Dark, again. But now there’s sound, two distant violins playing the same coiled notes a quartertone apart. Close, circling the tone the cello played in the first film. Soon there’s light, too, a woman’s naked back sliding into the frame, and Ada sucks in her breath. A beautiful back, seen from the neck down, the color of rich cream with blond hanks of hair pulled forward over the shoulders. Thin pine trees bunch and crowd the background, insects trailing comet tails through the air in the slow shutter speed. The picture warps, static crumbles vertically. The back flexes, the shoulder blades stretch out like the roots of wings, and the woman bends forward, down out of the shot. A hole looms in the ground, the heads of two figures protruding, hooded or cloaked.
“ Things you see now ,” a voice whispers, and Ada jerks her head around, scanning the room. Outside the half-moon in the door, moths crawl on the glass.
She turns back to the screen and the woman has straightened again, her face still too far above to see, and is turning, full breasts swinging, there’s a symbol drawn, tattooed on the swell of the nearer breast. A gorgeous, ungodly squeal fades in from the speakers, a stretched squelch. Ada’s eyes swim and her mouth waters, like coins held under her tongue. She grunts at the sudden heat she feels in her cheeks and below, where her legs meet.
“ Things you hear now. The old place, where you told about Gram ,” the voice says, sexless, inflectionless. The film bends in again at the right edge, another image intruding into the frame, the edge of a worn building.
“Go and see us now. Bring your instrument.”
A bluer shade of blackness returns, but the sound stays in a swishing of leaves. Once more the dark is brief, the sky lights up like a photo negative, the sky has the texture of hair. The camera pans left and right and picks out suggestions of people passing through the trees. The view straightens and someone is standing in its path. Ada knows at once it’s the same woman, Emma, as if an earlier sequence has been spliced onto the first. Then the picture blurs and stutters and snaps off.
She’s reaching for the keyboard when it cuts back in, teetering on the lip of the pit.
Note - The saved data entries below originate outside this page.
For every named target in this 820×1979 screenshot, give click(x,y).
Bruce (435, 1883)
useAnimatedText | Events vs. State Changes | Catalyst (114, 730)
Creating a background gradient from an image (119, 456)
Three figures crouch in its center, in the light of a moon brushing against the Earth. They’re draped with black sheets. A fourth lies sprawled and she sees, familiarly, it’s a dummy, smoothfaced, black hair scribbled on its head. Its body is stained white cloth.
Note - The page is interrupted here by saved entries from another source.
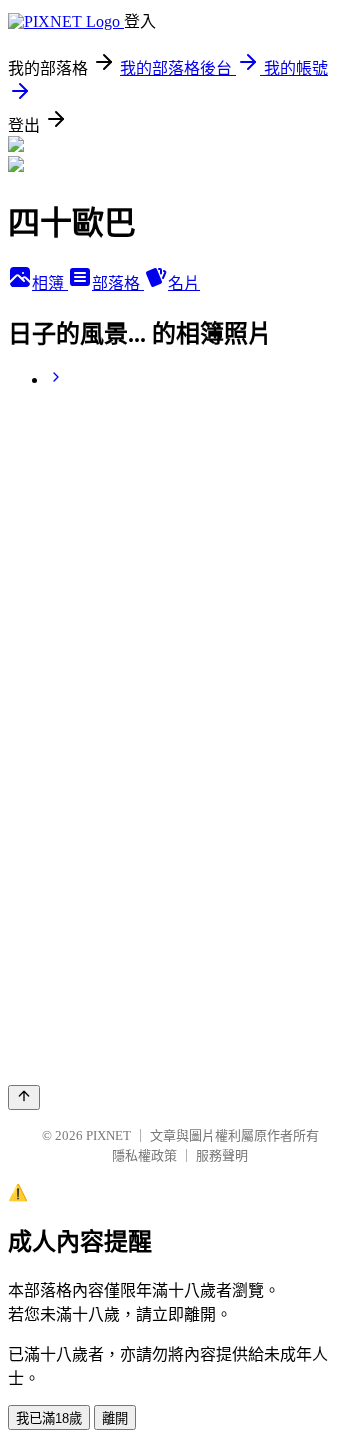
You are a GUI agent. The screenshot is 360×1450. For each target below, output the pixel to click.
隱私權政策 (144, 1155)
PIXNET (108, 1135)
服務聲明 (222, 1155)
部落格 (118, 283)
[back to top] (24, 1097)
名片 (184, 283)
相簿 (50, 283)
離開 (115, 1418)
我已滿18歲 (49, 1418)
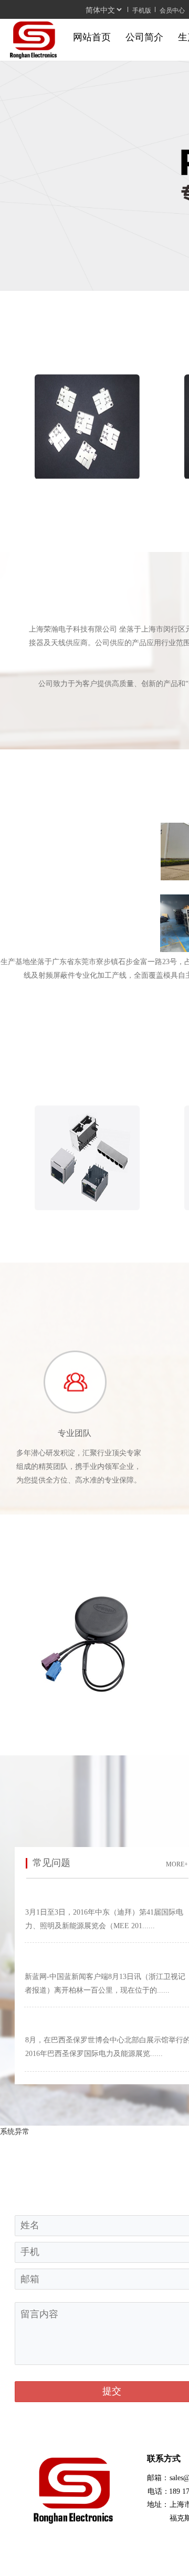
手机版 (141, 9)
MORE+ (177, 1864)
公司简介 (144, 37)
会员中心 (172, 9)
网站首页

That squelch goes on. The shot swivels up, for an instant showing the trees full of white faces, and the screen’s filled by another, shorter figure, standing above the hole, having just covered itself with its own dark sheet. Ada sees the afterimage of hands fallen, tugging, below the camera’s eye. The figure stiffens, staring out of its darkness, out of the screen, then steps quickly toward the camera, spreading its arms.
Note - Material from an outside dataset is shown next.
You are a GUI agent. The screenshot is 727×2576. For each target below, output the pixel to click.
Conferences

The tone is severed and the toolbar pops up over the blank video player. She taps the trackpad, sure it’s just frozen, this can’t be the end. The film starts over and she lets it play again. And again. She loses count. Each time she watches it the sky changes in that moment of antilight flash, showing her strange shapes filling it through the trees, almost familiar.
In the bedroom, after she’s wiped the slick of saliva from her chin, after the shaking has stopped, she crumples the black sheet and throws it at the closet door. She’s going mad, that’s all. Luke and Ada, both caught in his undertow, like calling to like. He knew Bluebeard’s wife would find his films and try to help him.
The old place. Finally, the easy clue she’s been waiting for. Three months after they met, they roughed it at a cabin outside of Candler, on the first rises of the Blue Ridge. She remembers the afternoon hike, finding the scorched ruins of a house in the woods, the one that so fascinated Luke. This early in her life after Gram, everything still fascinated her.